What you have to do
The answer must consist solely of the lines below starting at the one containing "You are a computer-use agent. Image resolution: width=481" and ending at the one containing "Open the Aspect (Layout) dropdown", repeated exactly, with both ends included and all pictures omitted.

Data excerpts
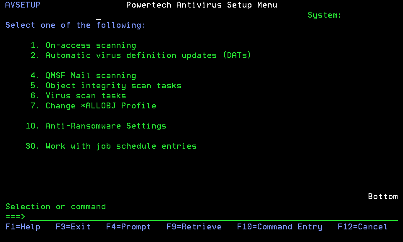Click the System: label

[324, 15]
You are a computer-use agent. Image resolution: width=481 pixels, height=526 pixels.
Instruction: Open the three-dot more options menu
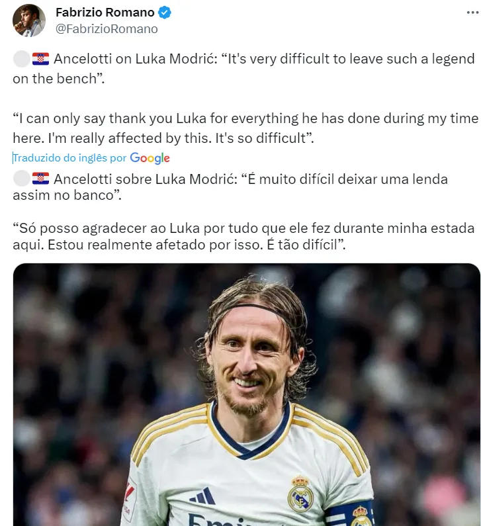[472, 13]
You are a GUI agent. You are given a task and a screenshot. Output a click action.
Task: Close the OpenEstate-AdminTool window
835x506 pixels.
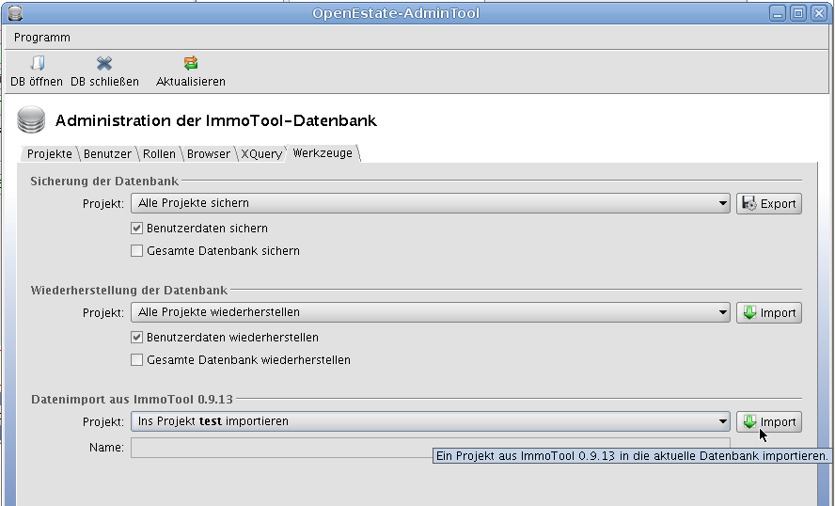pos(818,13)
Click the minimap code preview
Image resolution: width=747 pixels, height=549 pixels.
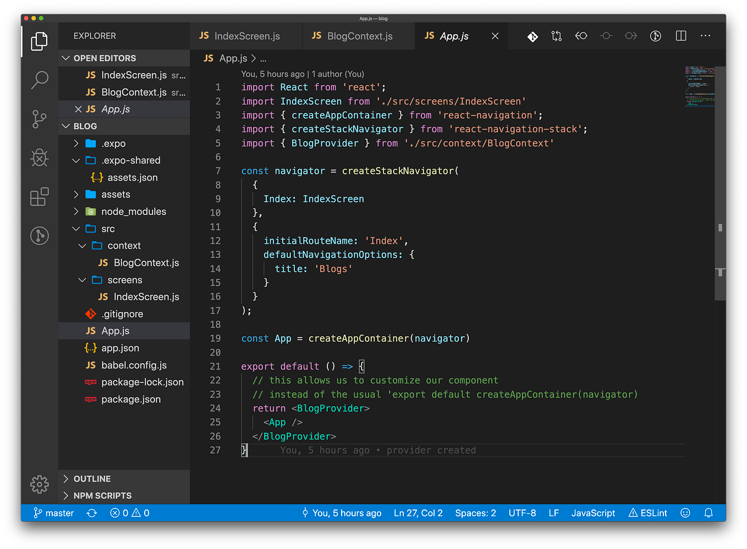(699, 85)
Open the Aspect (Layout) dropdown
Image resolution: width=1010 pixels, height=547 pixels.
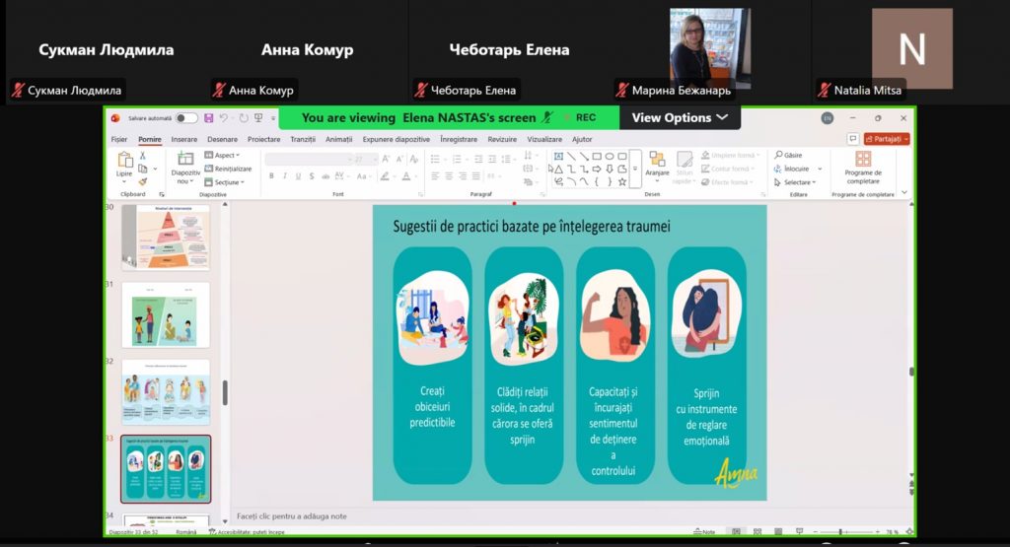pos(223,155)
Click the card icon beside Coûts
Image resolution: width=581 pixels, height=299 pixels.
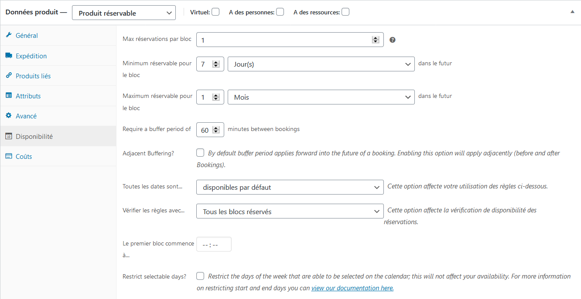[x=9, y=156]
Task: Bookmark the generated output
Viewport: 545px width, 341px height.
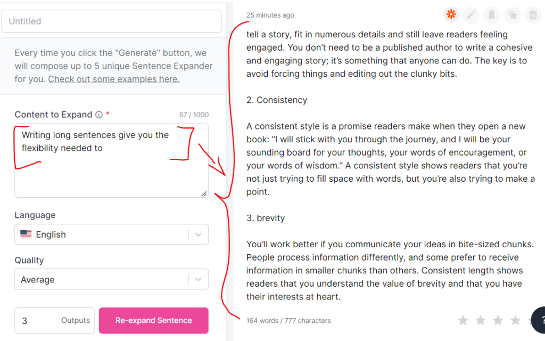Action: 491,14
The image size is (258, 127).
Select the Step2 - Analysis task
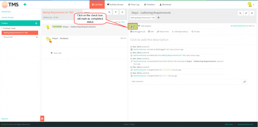tap(84, 41)
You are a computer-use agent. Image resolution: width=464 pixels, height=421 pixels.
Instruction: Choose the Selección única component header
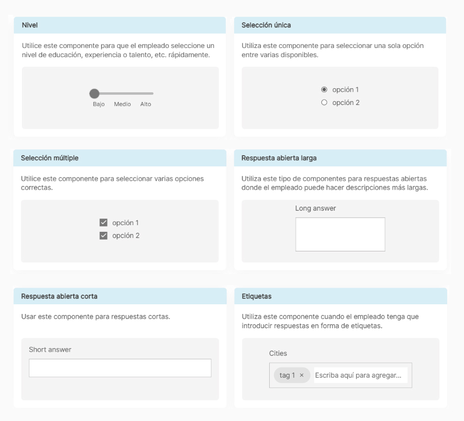(340, 25)
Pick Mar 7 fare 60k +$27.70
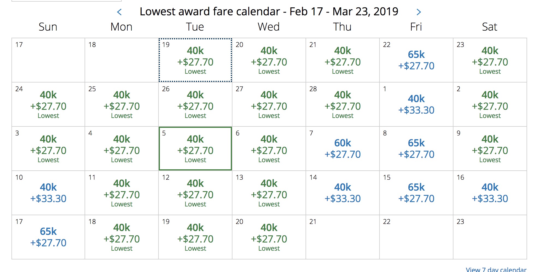Screen dimensions: 538x272 point(343,149)
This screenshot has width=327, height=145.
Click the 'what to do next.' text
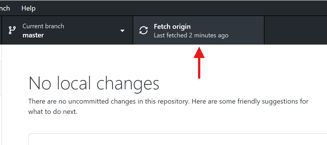coord(53,112)
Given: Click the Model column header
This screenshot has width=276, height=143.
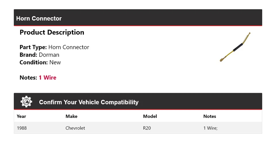Looking at the screenshot, I should click(x=150, y=116).
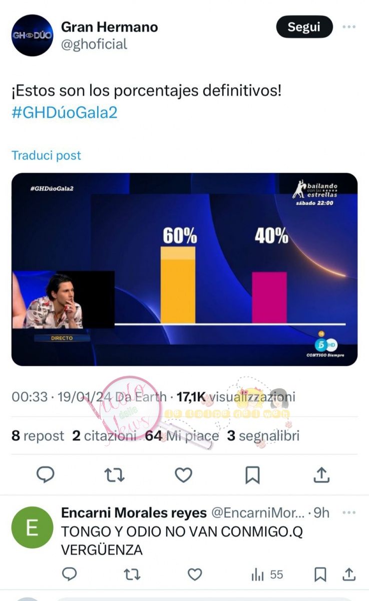This screenshot has height=601, width=369.
Task: Open the Encarni comment options menu
Action: tap(349, 513)
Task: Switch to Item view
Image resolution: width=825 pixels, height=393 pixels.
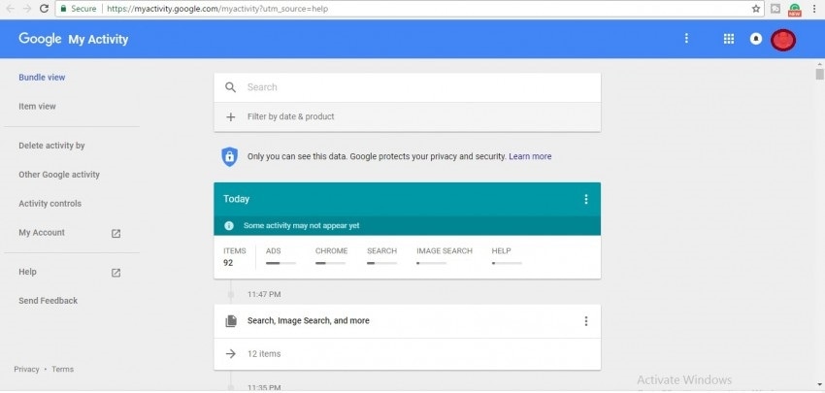Action: 37,107
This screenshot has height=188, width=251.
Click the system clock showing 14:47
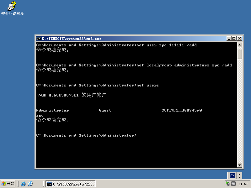[243, 184]
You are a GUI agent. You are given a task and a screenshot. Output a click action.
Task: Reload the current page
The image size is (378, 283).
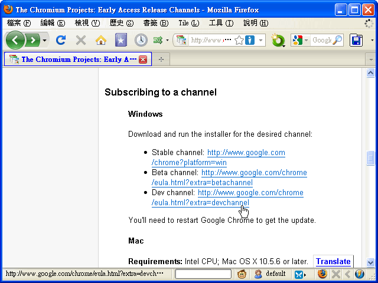(60, 40)
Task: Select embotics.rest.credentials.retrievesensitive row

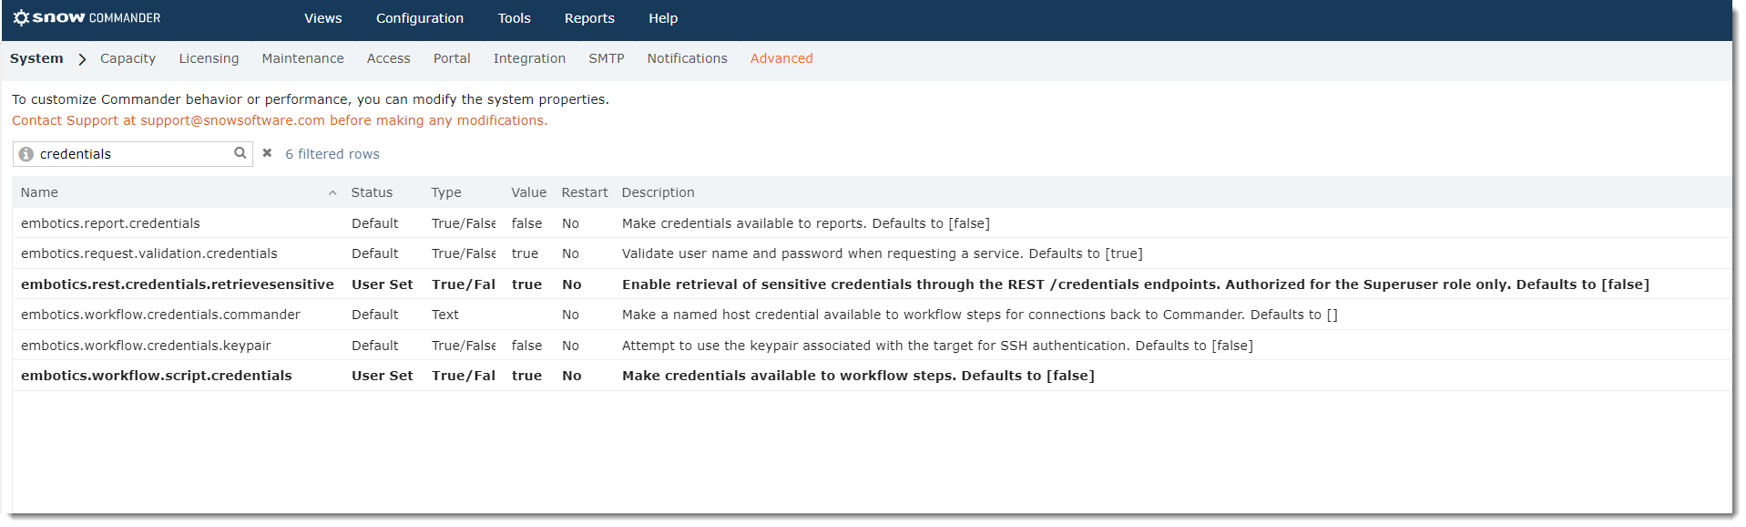Action: coord(872,284)
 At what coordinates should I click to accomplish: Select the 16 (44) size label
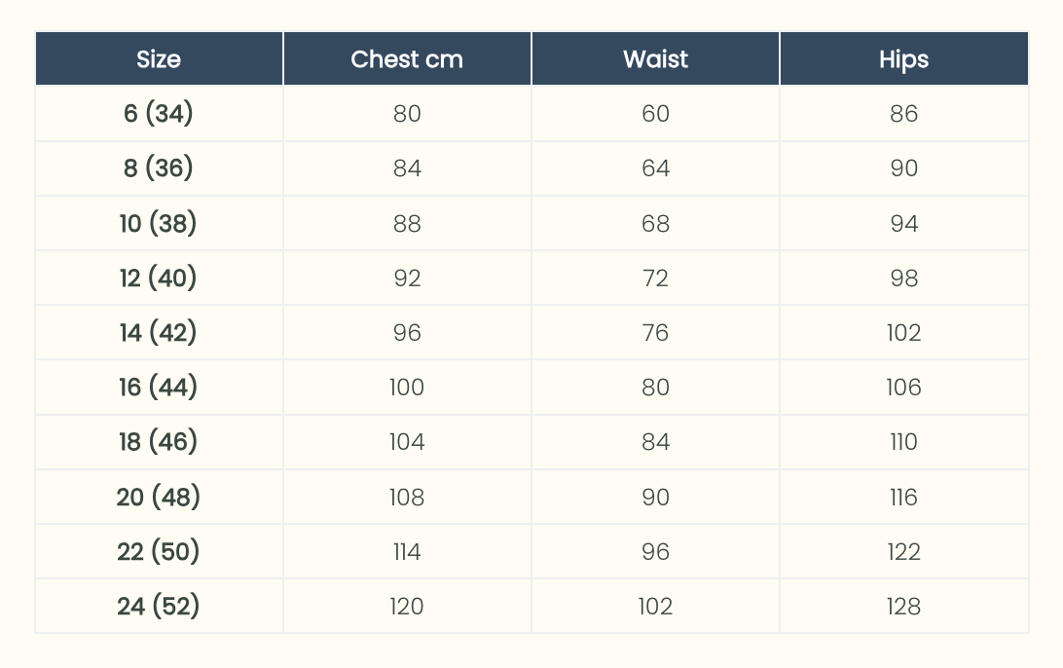[159, 388]
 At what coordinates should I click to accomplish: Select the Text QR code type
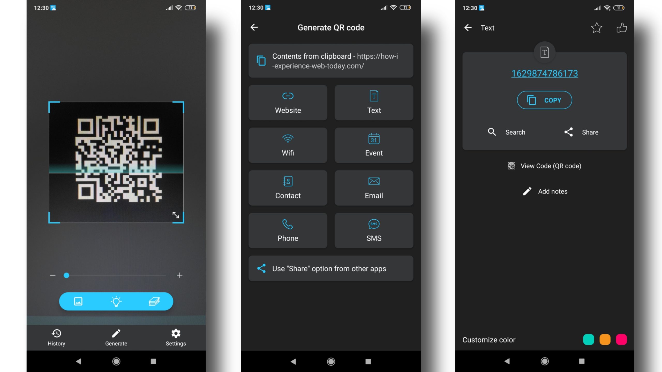click(x=374, y=102)
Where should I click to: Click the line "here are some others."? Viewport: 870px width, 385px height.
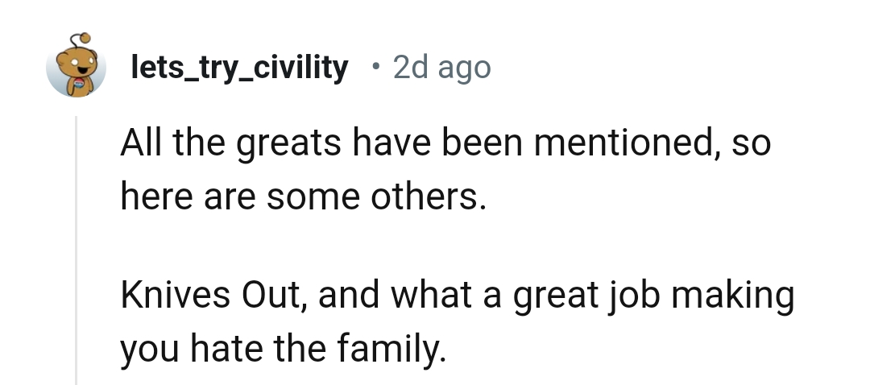point(304,197)
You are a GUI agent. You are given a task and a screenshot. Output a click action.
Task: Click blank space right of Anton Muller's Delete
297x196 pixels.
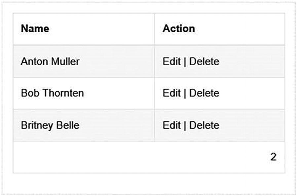coord(251,61)
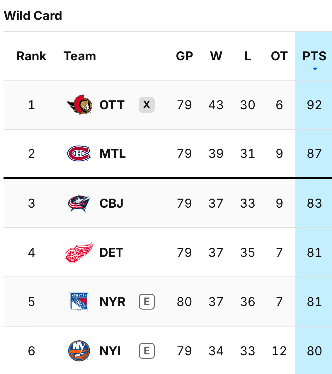Click the New York Islanders logo
This screenshot has width=332, height=374.
(x=79, y=351)
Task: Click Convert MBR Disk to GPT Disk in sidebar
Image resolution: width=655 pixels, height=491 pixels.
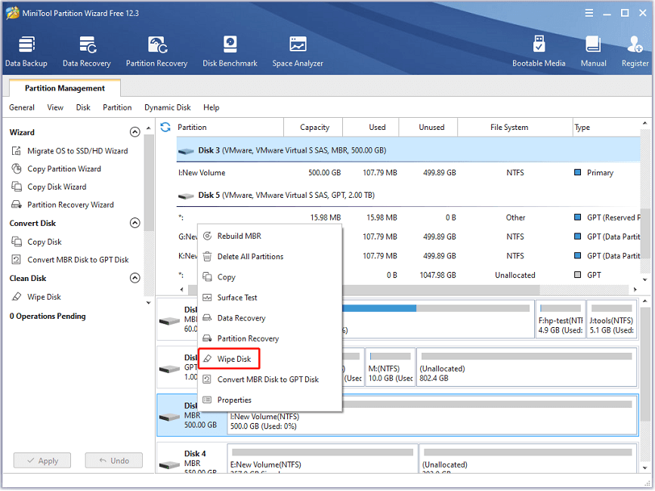Action: click(x=78, y=260)
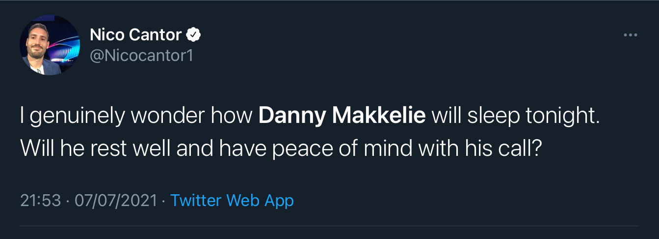Click the horizontal divider below the timestamp
The image size is (659, 239).
point(329,226)

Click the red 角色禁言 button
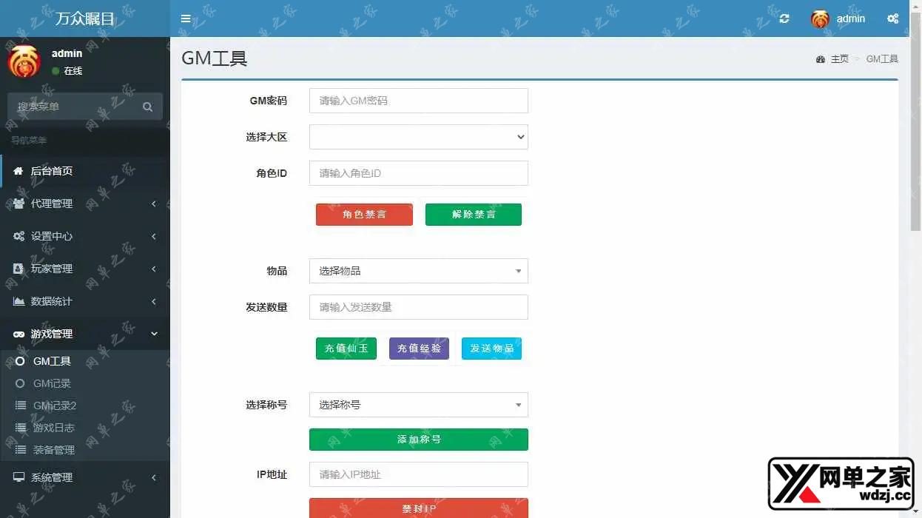tap(364, 215)
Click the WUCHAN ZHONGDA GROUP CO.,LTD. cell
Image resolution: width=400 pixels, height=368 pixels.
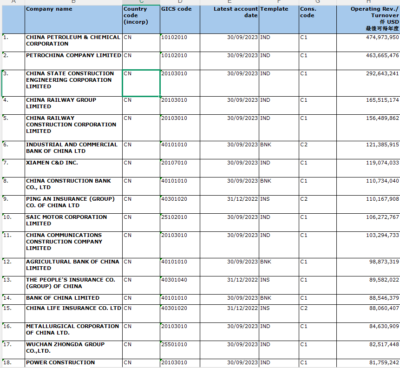pos(73,348)
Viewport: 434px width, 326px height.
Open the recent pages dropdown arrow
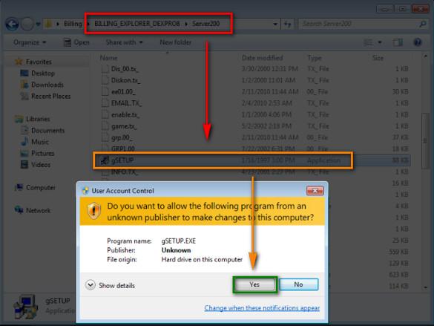[x=38, y=25]
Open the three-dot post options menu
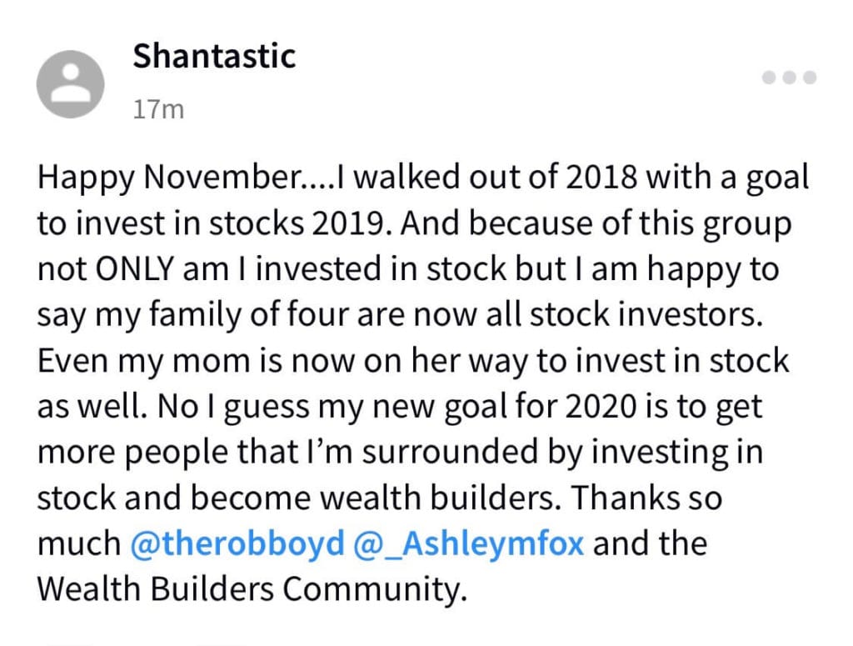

Task result
You are a computer-use agent. Image resolution: width=481 pixels, height=526 pixels.
Instruction: Open the three-dot more options menu
[472, 13]
You are a GUI agent. You are given a task and a screenshot. Output a click action.
Task: Close the OpenEstate-AdminTool window
835x506 pixels.
pos(818,13)
Click the minimap code preview
Image resolution: width=747 pixels, height=549 pixels.
(699, 85)
Open the Aspect (Layout) dropdown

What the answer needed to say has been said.